## [Text]
[BEGIN]

Thursday, 31 March 2016

Finland Part 3: Kakslauttanen Artic Resort, Saariselka

I have always wondered what it feels like to stay in an igloo until I finally had a chance to stay in one. Even though the glass igloo at Kakslauttanen is not exactly like the Eskimo's snow igloo I was so often captivated with, it is a unique accommodation and one worthy to write at length about. 
Kakslauttanen Artic Resort is a family owned nature resort nestled in the midst of wilderness. Among the many types of accommodation available, the glass igloos are the most unique. Kakslauttanen resort spans over an immense area. The location of my igloo is West Village which is the more newly built section of the resort.
The igloos are individual units quite a distance from the reception lobby. I had to walk more than 150 metres along a snow-covered pathway to get to my unit which is Igloo No 14. 
Concierge service is not provided. Instead wooden sleds are available outside the reception area which resort guests can use to pull their own luggage.

[END]

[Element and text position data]
[BEGIN]

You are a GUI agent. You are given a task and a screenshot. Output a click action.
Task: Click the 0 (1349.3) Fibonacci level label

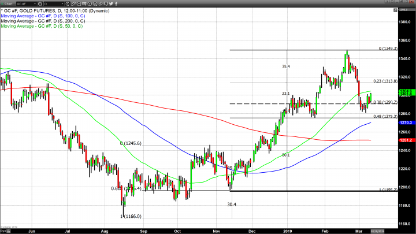pyautogui.click(x=389, y=49)
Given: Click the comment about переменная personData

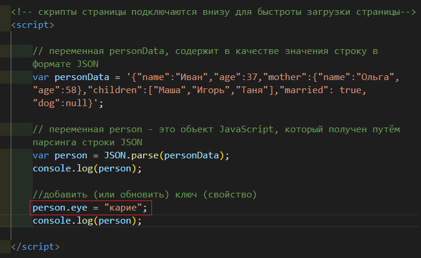Looking at the screenshot, I should [205, 58].
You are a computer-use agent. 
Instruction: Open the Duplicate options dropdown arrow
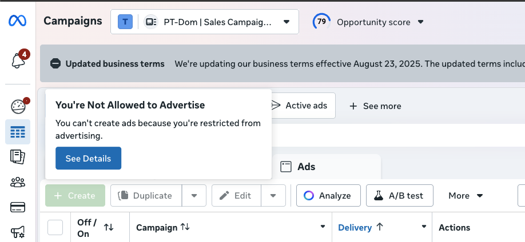point(194,196)
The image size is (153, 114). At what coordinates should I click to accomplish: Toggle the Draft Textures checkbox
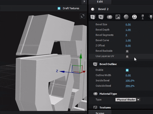tap(59, 8)
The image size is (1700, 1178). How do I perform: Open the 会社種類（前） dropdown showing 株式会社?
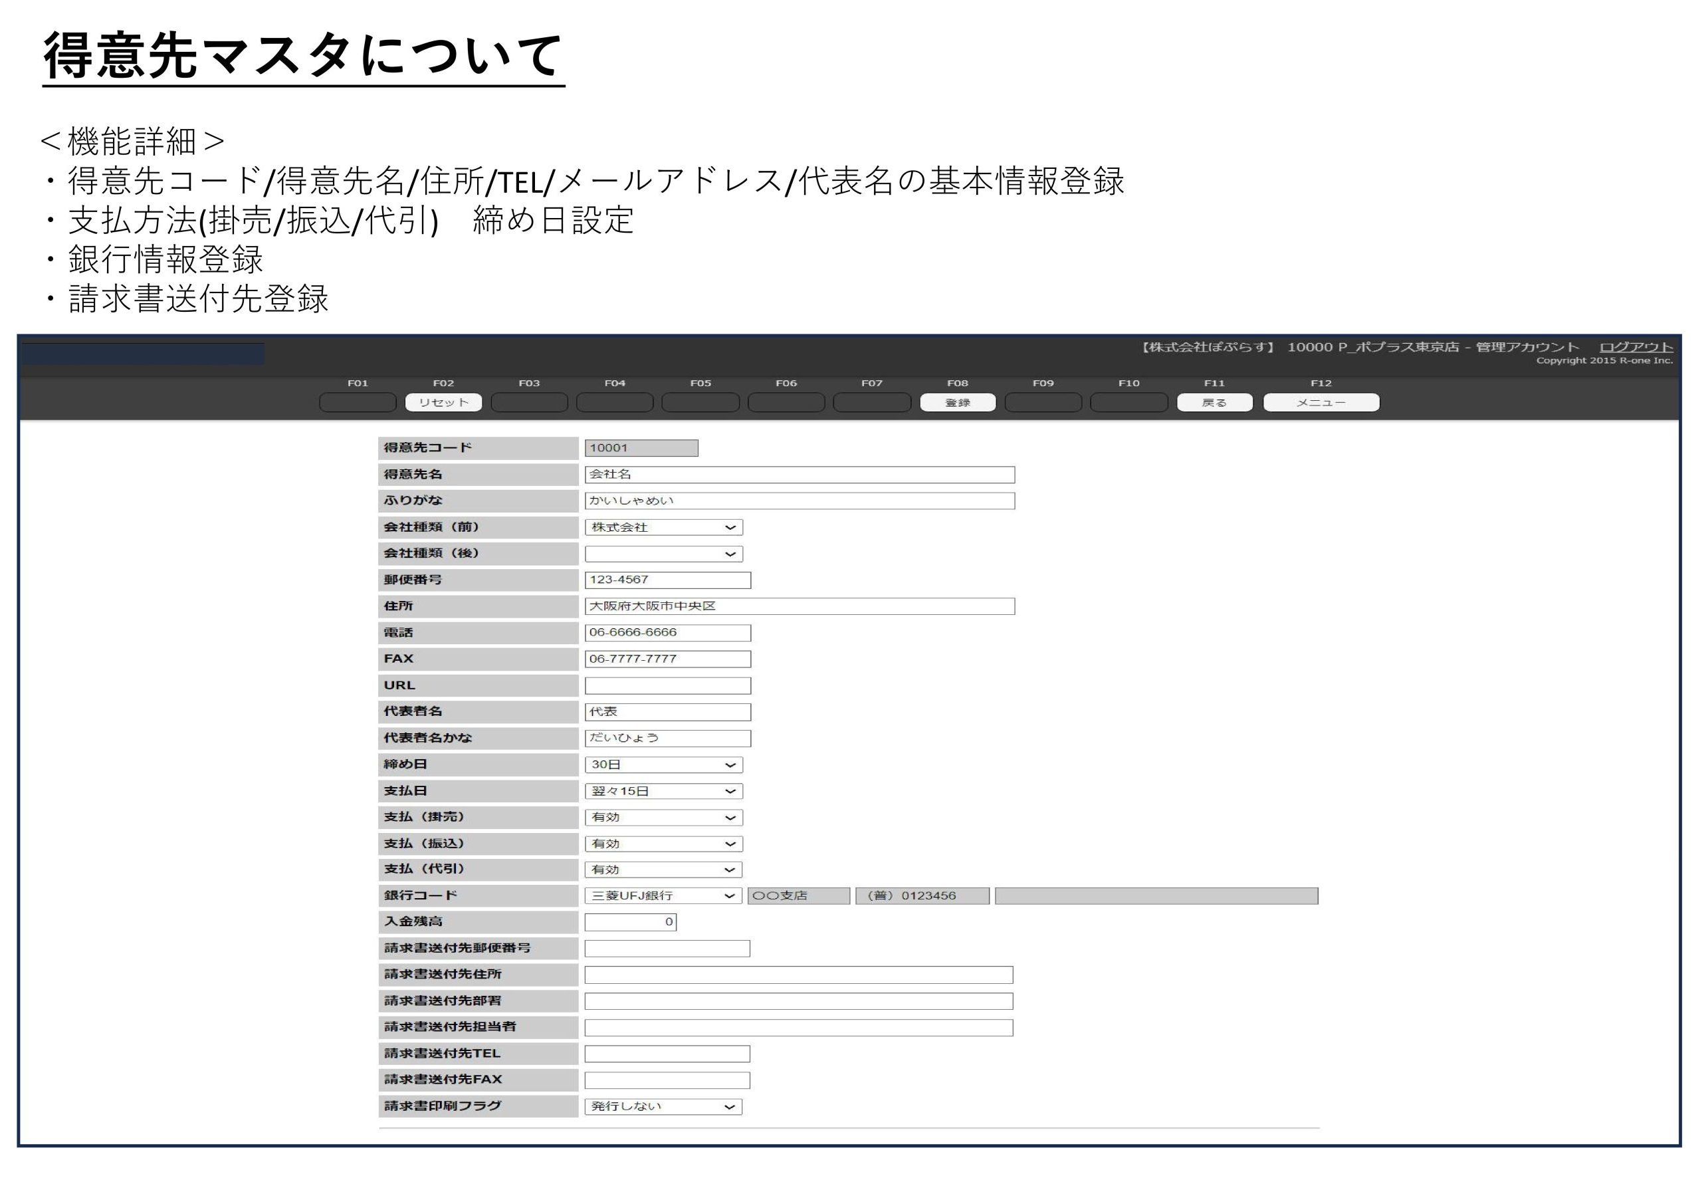click(663, 527)
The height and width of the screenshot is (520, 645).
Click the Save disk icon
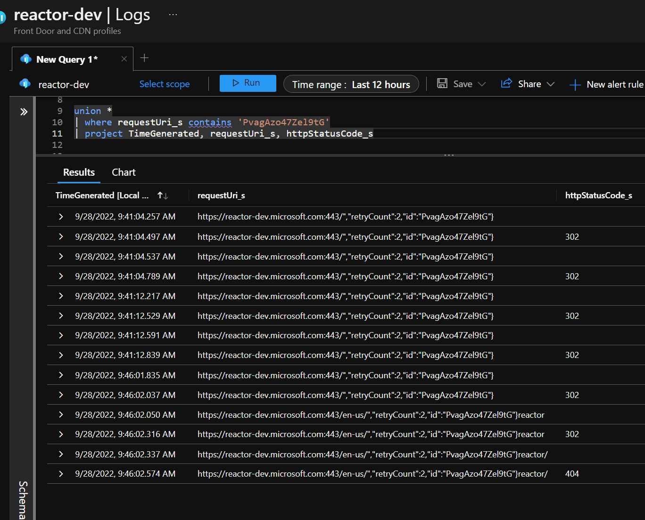[x=442, y=83]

[END]

## [Prompt 1]
In the Kakslauttanen igloo post, what number was the writer's igloo?
## [Prompt 2]
Please list every place name that appears in the Kakslauttanen igloo post.
## [Prompt 3]
Keep writing the Kakslauttanen igloo post, picking up after its last sentence.
Nothing in the lines is needed here.

## [Output 1]
Igloo No 14.

## [Output 2]
Finland, Kakslauttanen Artic Resort, Saariselka, West Village

## [Output 3]
The key is attached to a leather key chain cut in the shape of the map of Finland.
The door is small and low and the taller you are the more you'll need to bend to go through.
The setting inside the igloo is very simple and not many facilities are provided. There are two small single beds joined together. There are no wifi, boiling water facilities or toiletries that normally come with expensive resorts. There are also no closets for clothes and belongings, only benchtop lining the inner circumference of the igloo.
And that is how I scatter my belongings. 
This igloo does not have shower facilities. There is a toilet and a very tiny basin at one corner near the entrance. The wash basin is placed on a very low sinktop like the ones meant for small kids in public shopping malls.  Guests are expected to go to the lobby to take their showers (which is pretty far away). 
Only a mirror, hand detergent and some paper cups are provided.
The opposite corner near the entrance looks like this.
Half the igloo roof is see-through thermal glass. 
If someone stands outside the igloo he can actually look inside and there goes your privacy but I doubt anyone would do such a thing??
If you lie on your bed with the room lights on, you'll get a good reflection of yourself. But if you switch off ALL the lights.... and if you are lucky enough on the night(s) you stay, you can actually view the elusive and magical aurora borealis or northern lights dancing in the sky from your igloo. And this is exactly what the design of the glass igloo is meant to be.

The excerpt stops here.